Inschriftenkatalog: Die Inschriften des Landkreises Weilheim-Schongau

Katalogartikel in chronologischer Reihenfolge.

DI 84: Lkr. Weilheim-Schongau (2012)

Nr. 110† Steingaden, Stiftskirche St. Johannes d. Täufer (1527)

Beschreibung

Gedenkinschrift auf der Deckplatte des Stifterdenkmals für Welf VI. und Welf VII. Im Mittelschiff1). 1527 unter Abt Johannes Dimpt (1523–1535) als Ersatz für ein in den Bauernkriegen zerstörtes Denkmal neu errichtet2). Durch Abt Augustin Bauer (1687–1699) mit vergoldeten Schranken umgeben3). 1747 anläßlich der barocken Umgestaltung des Mittelschiffes abgebrochen4). Überliefert durch die Abzeichnung der Platte in Monumenta Boica. Unter einem flachen, auf Säulen ruhenden Rundbogen knien links Welf VI. und rechts sein Sohn Welf VII. im vollen Harnisch, die Visiere geöffnet, jeweils auf einem Podest. Die beiden gegenüber Knienden halten mit jeweils gesenkter Hand zwischen sich einen Wappenschild, mit der anderen erhobenen Hand ein Modell der Klosterkirche. Oben zu beiden Seiten des Modells Halbfiguren der Kirchenpatrone, links Johannes der Täufer mit dem Lamm, rechts der Evangelist Johannes mit Kelch, aus dem die Schlange emporsteigt. Unter der Wandnische Sockel zwischen Pilastern in zwei Felder geteilt. Links die Inschrift für Welf VI. (I), rechts für seinen Sohn (II).

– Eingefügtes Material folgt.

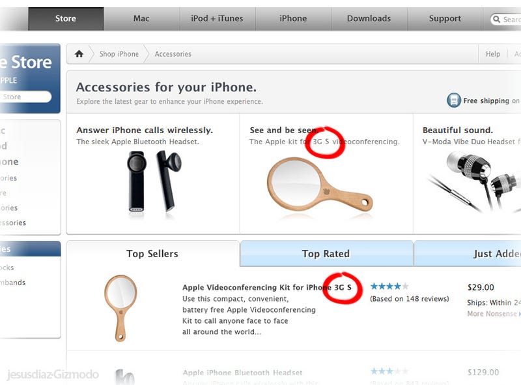Click the More Nonsense link
Viewport: 521px width, 385px height.
[494, 314]
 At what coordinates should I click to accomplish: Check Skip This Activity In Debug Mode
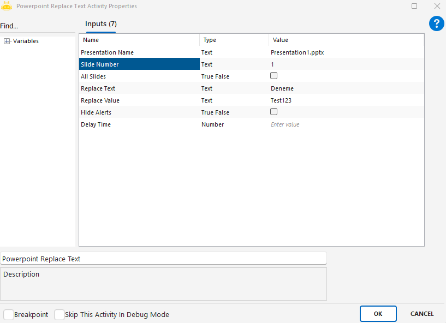coord(59,315)
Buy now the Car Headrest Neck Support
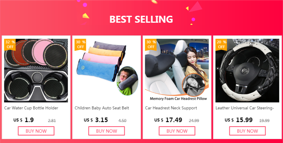Image resolution: width=283 pixels, height=143 pixels. (x=177, y=131)
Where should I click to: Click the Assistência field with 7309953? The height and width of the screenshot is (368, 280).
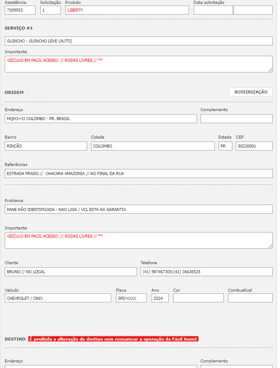pyautogui.click(x=20, y=10)
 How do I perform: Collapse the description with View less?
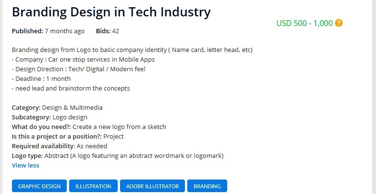pos(25,165)
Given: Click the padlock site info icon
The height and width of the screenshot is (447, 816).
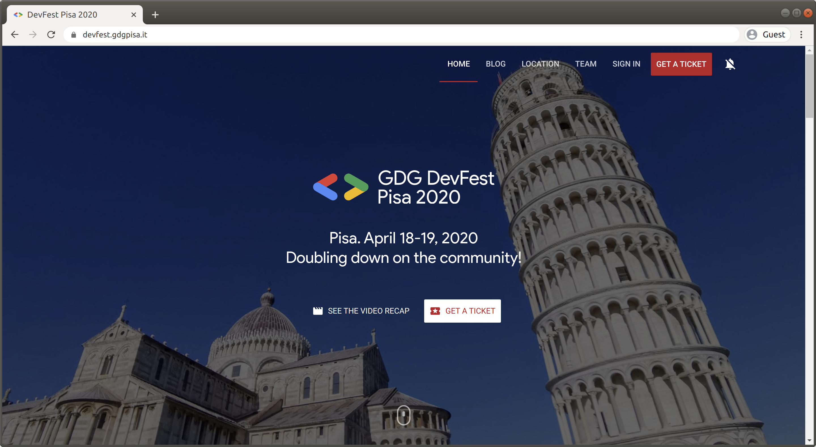Looking at the screenshot, I should pyautogui.click(x=73, y=35).
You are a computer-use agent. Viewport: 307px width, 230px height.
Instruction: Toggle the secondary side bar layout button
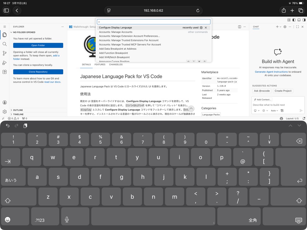tap(304, 20)
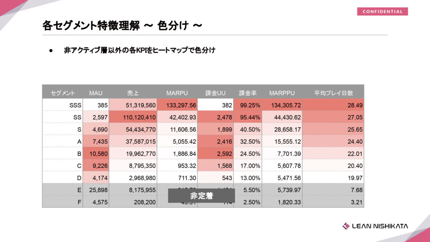The width and height of the screenshot is (430, 242).
Task: Select the MAU column header
Action: 96,92
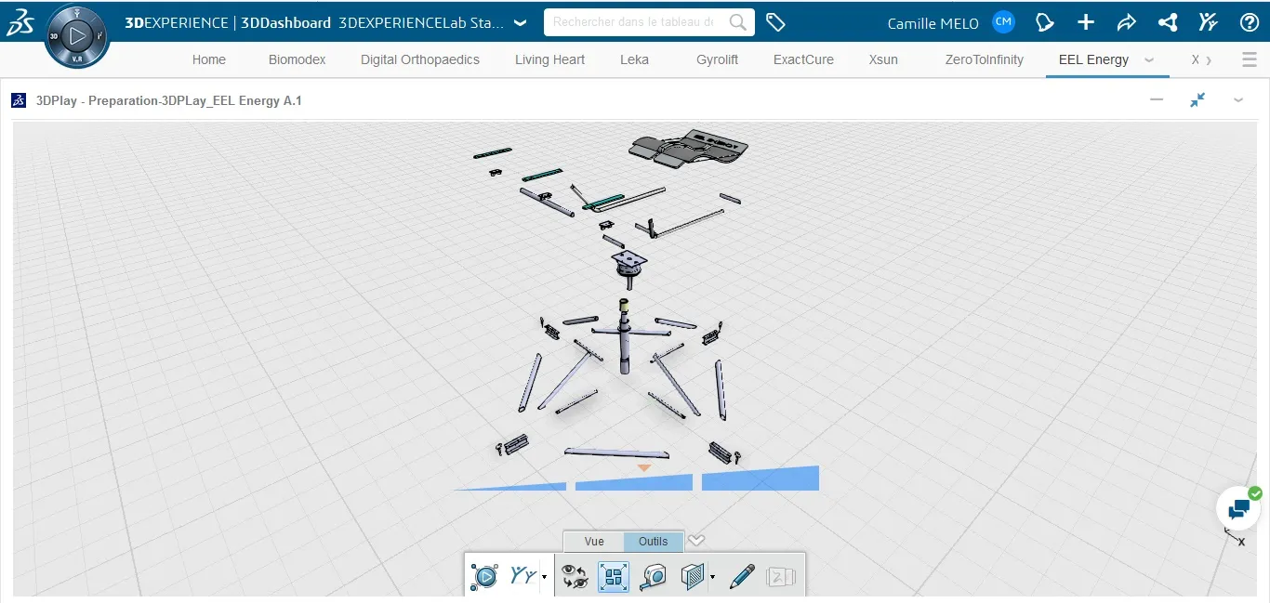The image size is (1270, 603).
Task: Expand the 3DPlay widget chevron menu
Action: [x=1238, y=99]
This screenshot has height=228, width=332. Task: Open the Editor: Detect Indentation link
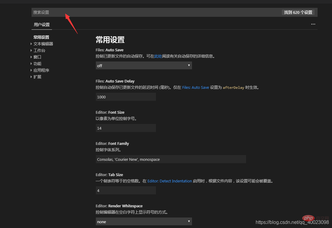(169, 181)
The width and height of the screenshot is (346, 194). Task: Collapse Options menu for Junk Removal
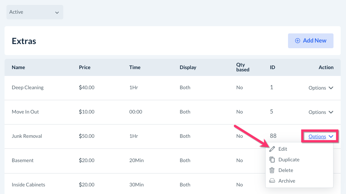[x=321, y=136]
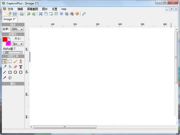
Task: Select the Ellipse shape tool
Action: click(15, 72)
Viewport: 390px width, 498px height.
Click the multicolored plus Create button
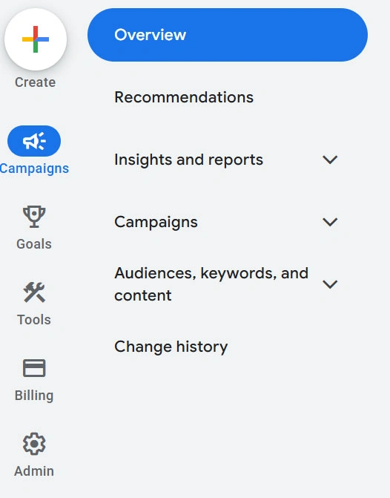tap(36, 39)
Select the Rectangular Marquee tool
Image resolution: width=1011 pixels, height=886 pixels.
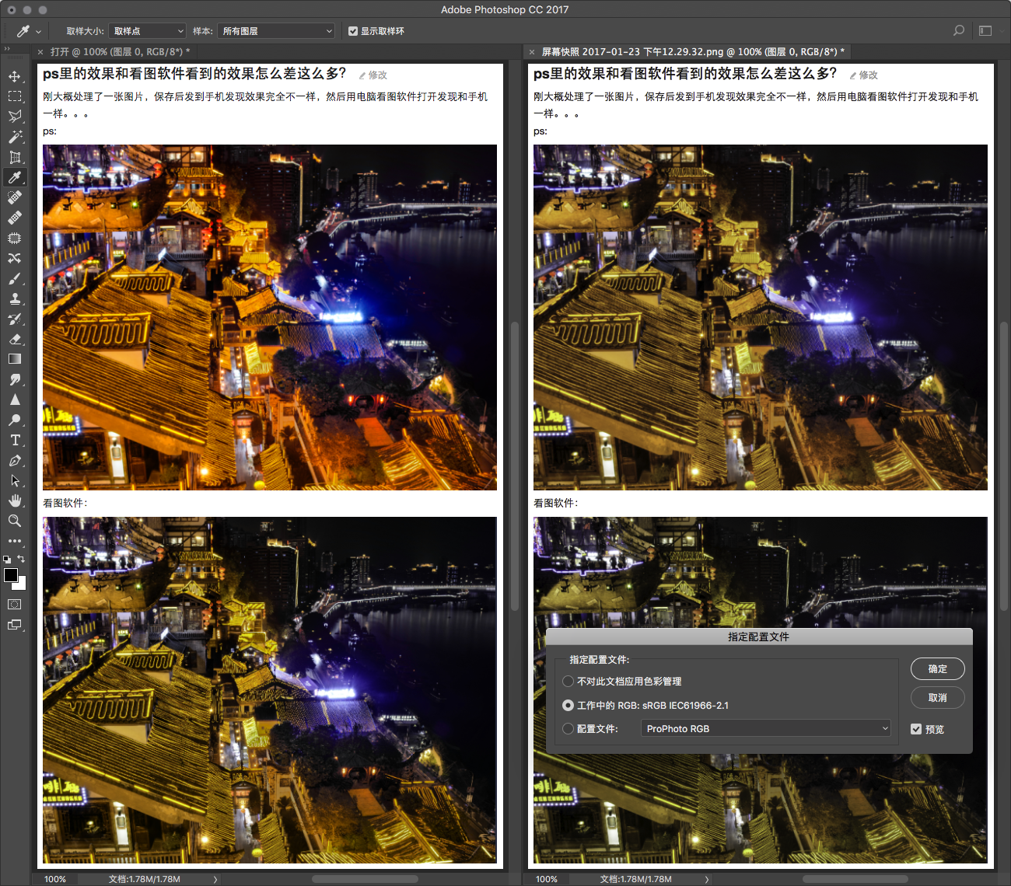[x=15, y=96]
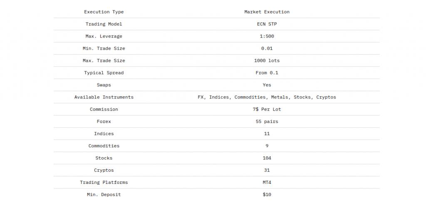The width and height of the screenshot is (426, 211).
Task: Select the From 0.1 spread value
Action: pos(267,73)
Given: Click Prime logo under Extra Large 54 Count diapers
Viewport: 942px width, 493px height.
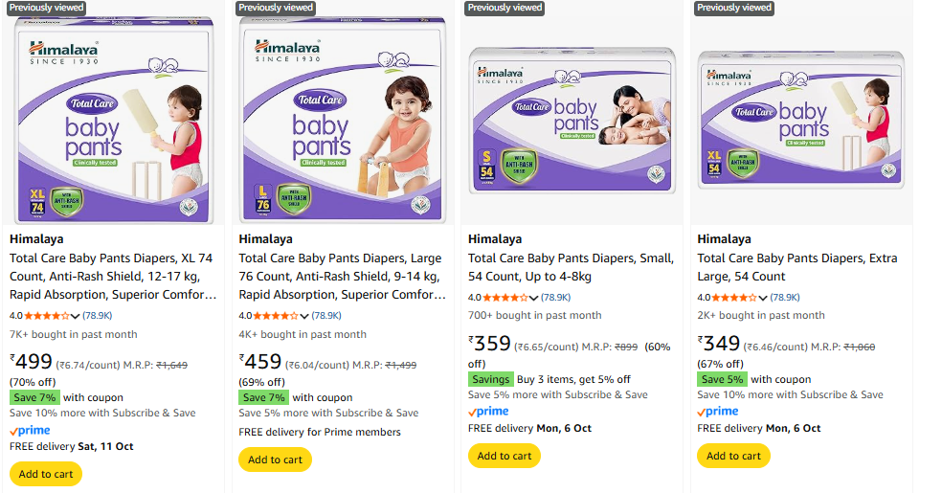Looking at the screenshot, I should (718, 412).
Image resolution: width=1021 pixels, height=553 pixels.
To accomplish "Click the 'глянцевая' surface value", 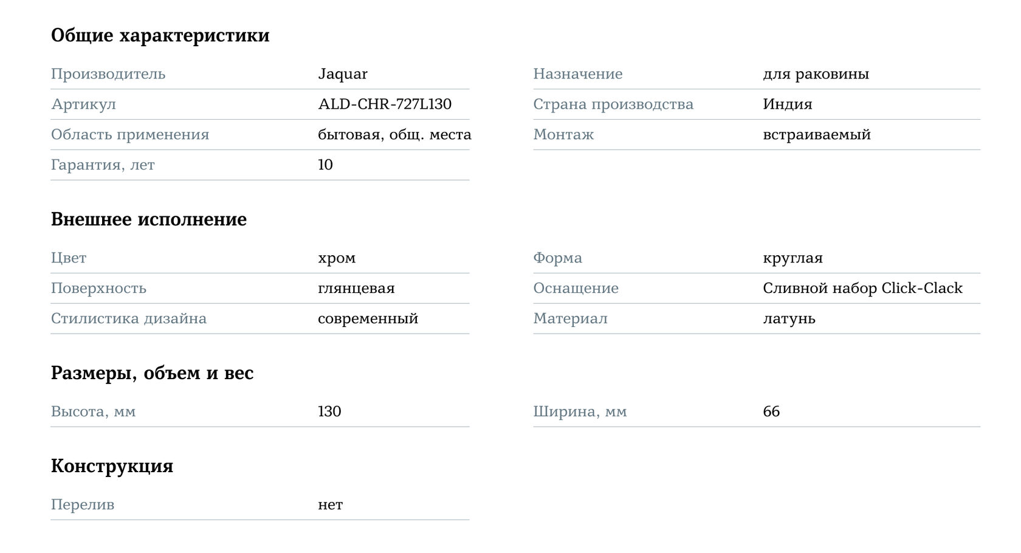I will 356,289.
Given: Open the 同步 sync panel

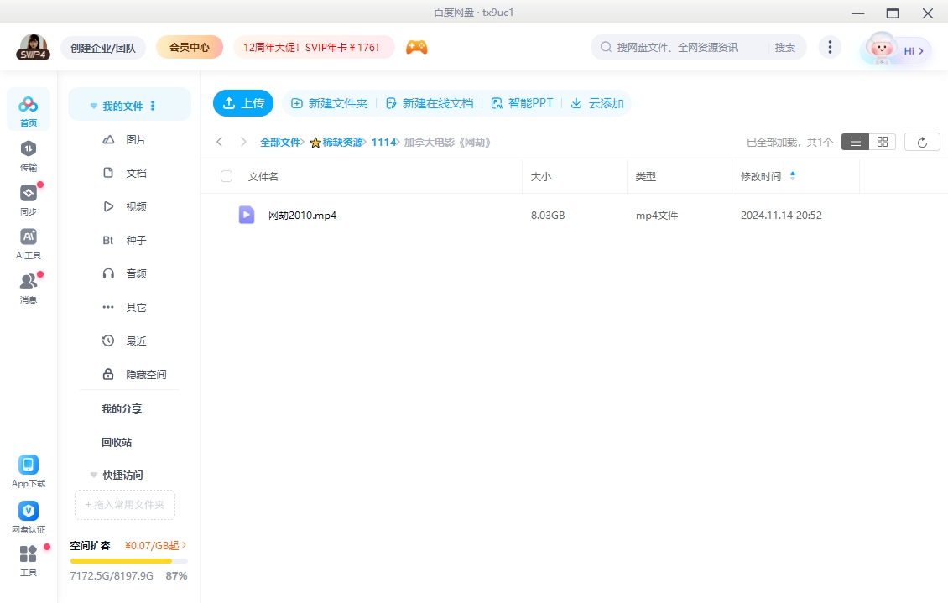Looking at the screenshot, I should [x=28, y=199].
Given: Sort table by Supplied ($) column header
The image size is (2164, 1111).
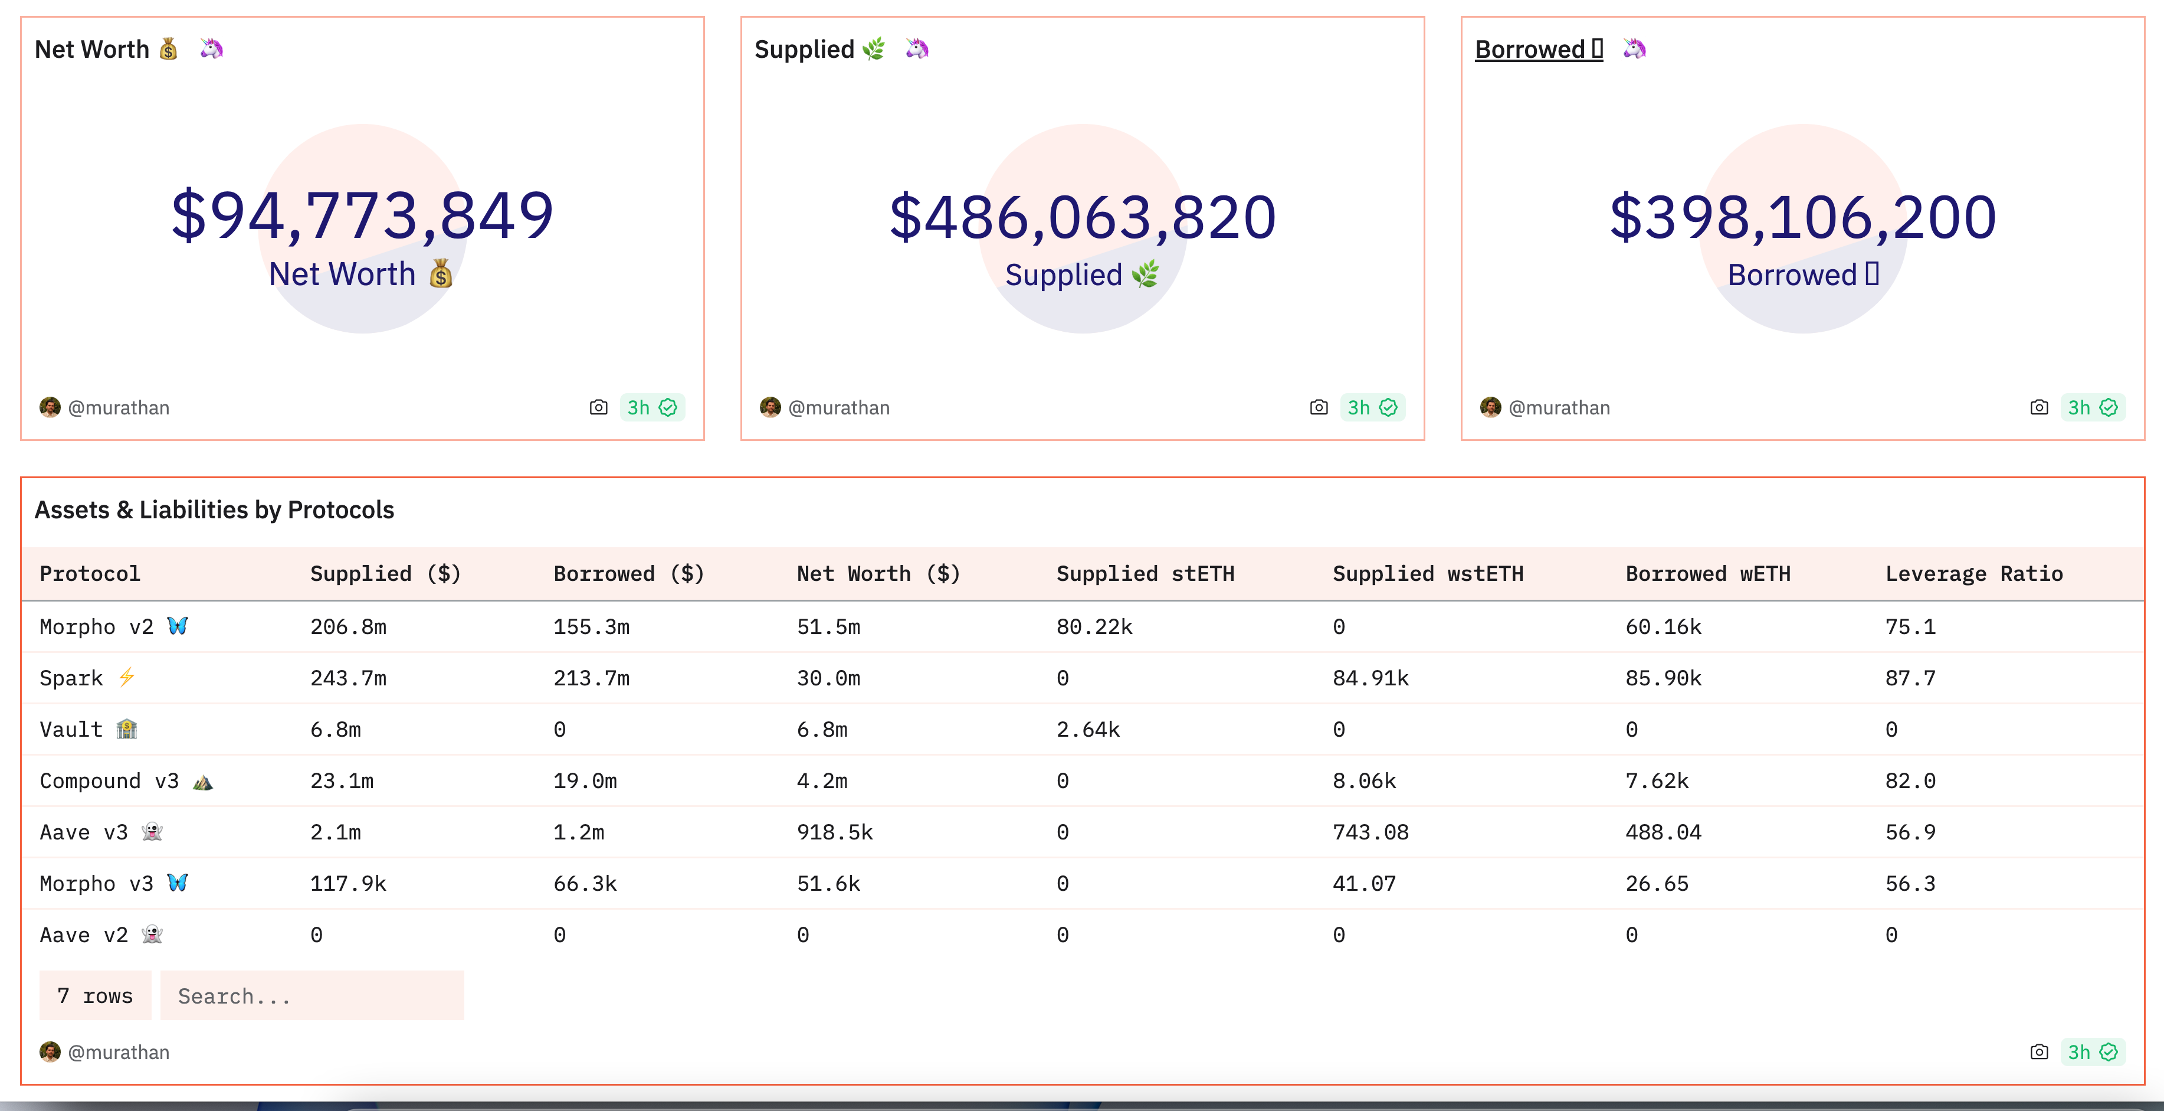Looking at the screenshot, I should (x=385, y=574).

Text und Beschreibung nach Stich von Joseph Zimmermann in MB 6.

Schriftart(en): Gotische Minuskel.

I. linke Seite

  1. Vuelfo · dux · / fundavit monasterivm / istud · an(no) · 1 · 1 · 47 · / obijt · an(no) · 1 · 1 · 91 · / in · die · luciae ·

Übersetzung:

Herzog Welf gründete dieses Kloster im Jahre 1147 und starb im Jahre 1191 am St.-Lucien-Tag.

II. rechte Seite

  1. Vuelfo · filivs · ei(us) / in italia peste · interijt · / an(no) · 1 · 1 · 67 · sed hic · / ossa ei(us) translata · / et · reposita ·

Übersetzung:

Welf, sein Sohn, starb in Italien an der Pest im Jahre 1167, aber hierher sind seine Gebeine überführt und beigesetzt worden.

Datum: 1191 Dezember 13.

 
Wappen:
Steingaden Stifterwappen5).

Kommentar

Das Grabmal stammte laut Hager6) von demselben Steinmetz, von dem Abt Johannes im Jahre 1529 das Monument mit seinem und seines Vorgängers Bildnis herstellen ließ7). Nach dem Abbruch des Hochgrabes wurden – wohl als Ersatz – 1747 an dem zweiten nördlichen Langhauspfeiler Welf VI. und am gegenüberliegenden südlichen Pfeiler Welf VII. im Relief durch Johann Baptist Straub dargestellt. Unterhalb der Darstellungen befindet sich je eine Inschriftenkartusche. Straub orientierte sich – nach dem Stich in Monumenta Boica (1766) zu schließen – sehr genau an der Darstellung auf der verlorenen Deckplatte des Hochgrabes. Auch die Inschriften geben bis in Schriftdetails hinein die Inschriften der verlorenen Hochgrabdeckplatte wieder8).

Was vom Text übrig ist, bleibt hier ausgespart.